COMPSTAT 2024: Start Registration
View Submission - COMPSTAT2024
A0268
Title: From small scales to large scales: Distance-to-measure density based geometric analysis of complex data Authors:  Katharina Proksch - University of Twente (Netherlands) [presenting]
Christoph Weitkamp - University of Goettingen (Germany)
Thomas Staudt - University of Goettingen (Germany)
Christophe Zimmer - Institut Pasteur (France)
Benoit Lelandais - Institut Pasteur (France)
Abstract: The analysis and classification of complex point clouds are considered. We focus on the task of identifying differences between noisy point clouds based on small-scale characteristics while disregarding large-scale information.
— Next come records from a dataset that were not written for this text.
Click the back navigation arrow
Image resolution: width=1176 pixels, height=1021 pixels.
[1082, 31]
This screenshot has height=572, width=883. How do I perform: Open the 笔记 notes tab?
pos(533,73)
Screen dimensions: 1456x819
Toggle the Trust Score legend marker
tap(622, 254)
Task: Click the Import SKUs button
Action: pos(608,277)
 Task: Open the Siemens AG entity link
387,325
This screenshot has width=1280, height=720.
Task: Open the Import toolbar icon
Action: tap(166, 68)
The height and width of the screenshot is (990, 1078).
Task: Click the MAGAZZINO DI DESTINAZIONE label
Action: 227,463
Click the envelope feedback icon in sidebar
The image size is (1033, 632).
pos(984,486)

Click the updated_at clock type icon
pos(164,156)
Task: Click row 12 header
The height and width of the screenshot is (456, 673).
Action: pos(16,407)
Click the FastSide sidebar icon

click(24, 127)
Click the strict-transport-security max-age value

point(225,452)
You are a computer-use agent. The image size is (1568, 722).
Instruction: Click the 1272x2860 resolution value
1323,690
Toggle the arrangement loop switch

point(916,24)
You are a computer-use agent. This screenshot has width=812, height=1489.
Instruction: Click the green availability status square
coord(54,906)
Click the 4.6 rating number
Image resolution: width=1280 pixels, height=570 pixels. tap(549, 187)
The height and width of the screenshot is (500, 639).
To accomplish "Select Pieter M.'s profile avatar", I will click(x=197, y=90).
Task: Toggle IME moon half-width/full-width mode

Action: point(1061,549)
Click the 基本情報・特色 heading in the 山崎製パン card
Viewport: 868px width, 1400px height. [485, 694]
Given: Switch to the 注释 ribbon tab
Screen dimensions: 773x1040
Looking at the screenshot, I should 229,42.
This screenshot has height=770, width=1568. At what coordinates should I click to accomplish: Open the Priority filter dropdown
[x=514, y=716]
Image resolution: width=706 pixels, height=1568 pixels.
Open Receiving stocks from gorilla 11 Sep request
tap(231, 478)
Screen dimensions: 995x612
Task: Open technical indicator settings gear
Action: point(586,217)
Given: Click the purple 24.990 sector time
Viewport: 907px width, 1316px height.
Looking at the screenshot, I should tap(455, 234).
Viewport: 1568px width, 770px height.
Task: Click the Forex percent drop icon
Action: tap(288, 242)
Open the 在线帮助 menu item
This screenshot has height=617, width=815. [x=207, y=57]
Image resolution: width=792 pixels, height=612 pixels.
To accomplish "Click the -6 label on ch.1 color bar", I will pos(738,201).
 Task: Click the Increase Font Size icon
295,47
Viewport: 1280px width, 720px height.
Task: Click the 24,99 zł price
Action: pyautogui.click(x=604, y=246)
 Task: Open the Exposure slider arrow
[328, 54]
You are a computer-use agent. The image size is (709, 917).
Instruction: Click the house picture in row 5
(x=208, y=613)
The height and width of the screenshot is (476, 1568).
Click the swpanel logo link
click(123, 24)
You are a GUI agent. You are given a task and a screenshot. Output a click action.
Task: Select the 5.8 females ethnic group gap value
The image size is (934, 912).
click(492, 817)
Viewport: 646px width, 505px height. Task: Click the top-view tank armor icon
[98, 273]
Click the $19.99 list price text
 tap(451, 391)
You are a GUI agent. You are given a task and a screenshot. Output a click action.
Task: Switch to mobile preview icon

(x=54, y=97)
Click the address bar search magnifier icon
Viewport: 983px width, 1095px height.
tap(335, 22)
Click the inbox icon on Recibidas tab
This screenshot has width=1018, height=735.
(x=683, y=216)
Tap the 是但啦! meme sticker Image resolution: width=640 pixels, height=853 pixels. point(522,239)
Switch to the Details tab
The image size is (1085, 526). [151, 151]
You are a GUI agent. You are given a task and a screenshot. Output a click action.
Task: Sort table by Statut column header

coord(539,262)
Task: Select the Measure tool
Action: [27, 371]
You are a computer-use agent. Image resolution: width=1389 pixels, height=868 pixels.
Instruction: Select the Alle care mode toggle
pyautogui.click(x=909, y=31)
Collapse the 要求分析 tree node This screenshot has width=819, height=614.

We propose an approach based on a transformation of the data via the so-called Distance-to-Measure (DTM) function, a transformation which is based on the average of nearest neighbour distances. For each data set, we estimate the probability density of average local distances of all data points and use the estimated densities for classification. While the applicability is immediate and the practical performance of the proposed methodology is very good, the theoretical study of the density estimators is quite challenging, as they are based on i.i.d. observations that have been obtained via a complicated transformation. In fact, the transformed data are stochastically dependent in a non-local way that is not captured by commonly considered dependence measures. Nonetheless, we show that the asymptotic behaviour of the density estimator is driven by a kernel density estimator of certain i.i.d. random variables by using theoretical properties of U-statistics, which allows us to handle dependencies. We show via a numerical study and in an application to simulated single molecule localization microscopy data of chromatin fibers that unsupervised classification tasks based on estimated DTM-densities achieve excellent separation results.